Reading: Acts 3: 12-19

Verse 16: “By faith in the name of Jesus, this man whom you see and know was made strong”.

In the opening verses of Acts 3 Peter heals a crippled beggar. The man had been carried to the same temple gate for years. All who came and went from the temple would know who this man was. This day he begs for Peter and John to give him some money. Instead, Peter commands him to walk in the name of Jesus. Instantly the man is made strong. He enters the temple courts, “walking and jumping” and praising God.

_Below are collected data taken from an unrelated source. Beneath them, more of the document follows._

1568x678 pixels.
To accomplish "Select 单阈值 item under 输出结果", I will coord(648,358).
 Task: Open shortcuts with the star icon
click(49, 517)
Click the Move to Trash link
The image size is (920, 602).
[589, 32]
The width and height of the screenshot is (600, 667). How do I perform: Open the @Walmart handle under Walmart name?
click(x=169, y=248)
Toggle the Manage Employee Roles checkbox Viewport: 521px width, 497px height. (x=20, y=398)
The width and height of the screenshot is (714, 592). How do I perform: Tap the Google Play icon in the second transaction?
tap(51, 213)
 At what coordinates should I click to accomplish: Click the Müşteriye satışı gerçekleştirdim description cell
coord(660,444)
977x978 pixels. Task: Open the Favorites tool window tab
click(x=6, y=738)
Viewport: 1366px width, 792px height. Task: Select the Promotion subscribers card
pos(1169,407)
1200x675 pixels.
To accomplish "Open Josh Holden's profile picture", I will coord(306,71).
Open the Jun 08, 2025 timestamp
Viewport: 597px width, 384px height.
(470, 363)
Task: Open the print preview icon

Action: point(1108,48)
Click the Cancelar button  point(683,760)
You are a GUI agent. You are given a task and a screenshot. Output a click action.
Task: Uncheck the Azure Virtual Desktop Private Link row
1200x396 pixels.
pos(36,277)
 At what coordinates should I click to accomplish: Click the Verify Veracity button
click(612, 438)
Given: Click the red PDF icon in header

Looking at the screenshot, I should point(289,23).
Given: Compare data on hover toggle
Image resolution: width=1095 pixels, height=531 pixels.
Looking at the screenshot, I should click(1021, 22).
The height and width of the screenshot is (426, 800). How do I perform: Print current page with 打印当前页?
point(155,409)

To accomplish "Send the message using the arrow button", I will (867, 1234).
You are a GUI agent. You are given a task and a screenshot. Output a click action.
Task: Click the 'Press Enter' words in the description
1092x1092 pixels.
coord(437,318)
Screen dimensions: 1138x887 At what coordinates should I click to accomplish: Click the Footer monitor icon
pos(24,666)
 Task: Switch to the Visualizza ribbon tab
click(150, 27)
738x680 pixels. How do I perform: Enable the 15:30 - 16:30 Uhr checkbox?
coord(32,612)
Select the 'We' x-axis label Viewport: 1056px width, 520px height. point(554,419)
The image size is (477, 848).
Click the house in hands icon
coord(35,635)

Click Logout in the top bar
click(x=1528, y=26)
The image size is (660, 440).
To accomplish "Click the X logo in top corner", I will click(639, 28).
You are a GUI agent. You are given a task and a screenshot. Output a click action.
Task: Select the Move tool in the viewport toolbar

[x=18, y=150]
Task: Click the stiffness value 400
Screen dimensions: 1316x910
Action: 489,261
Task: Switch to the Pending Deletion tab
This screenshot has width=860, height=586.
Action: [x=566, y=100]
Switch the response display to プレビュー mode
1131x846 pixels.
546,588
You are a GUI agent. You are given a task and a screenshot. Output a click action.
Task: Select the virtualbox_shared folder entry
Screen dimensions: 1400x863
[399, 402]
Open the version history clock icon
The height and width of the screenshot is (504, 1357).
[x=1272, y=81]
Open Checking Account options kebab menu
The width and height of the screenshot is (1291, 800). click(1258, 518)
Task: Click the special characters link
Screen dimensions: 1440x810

The people who saw this man walking and jumping were astonished. Peter asks them, “Why does this surprise you”? He then asks why they stare at John and himself, “as if by our own power or godliness” the man was healed. Peter continues on, explaining that it was the power of the risen Christ that healed the man. In verse sixteen he says, “By faith in the name of Jesus, this man whom you see and know was made strong”. This complete healing has come through faith in Jesus Christ.

At times we too experience the healing or renewing or comforting or strengthening power of Jesus Christ. His power fills us as we pray or as we meditate on scripture. His power fills us as we follow the lead of the Holy Spirit. His power fills us as we step beside another in love and compassion. Sometimes Jesus’ power comes in unseen or unexpected ways – that friend who calls just when we need their wisdom or loving words, that opportunity that opens up just when we are desperate for work, that peace that surrounds us just when we think we cannot go on. In many of these cases, we too stand in wonder, amazed at the power of Jesus Christ to change lives. Today may we pause and thank God for our own “times of refreshing” that come from the Lord. Thanks be to God for his presence and love!

Prayer: Lord, for all the times when you have shown the way, lifted me up, carried me through, spoken into my heart, strengthened my weary soul… thank you. Thank you for your abiding and faithful presence. Amen.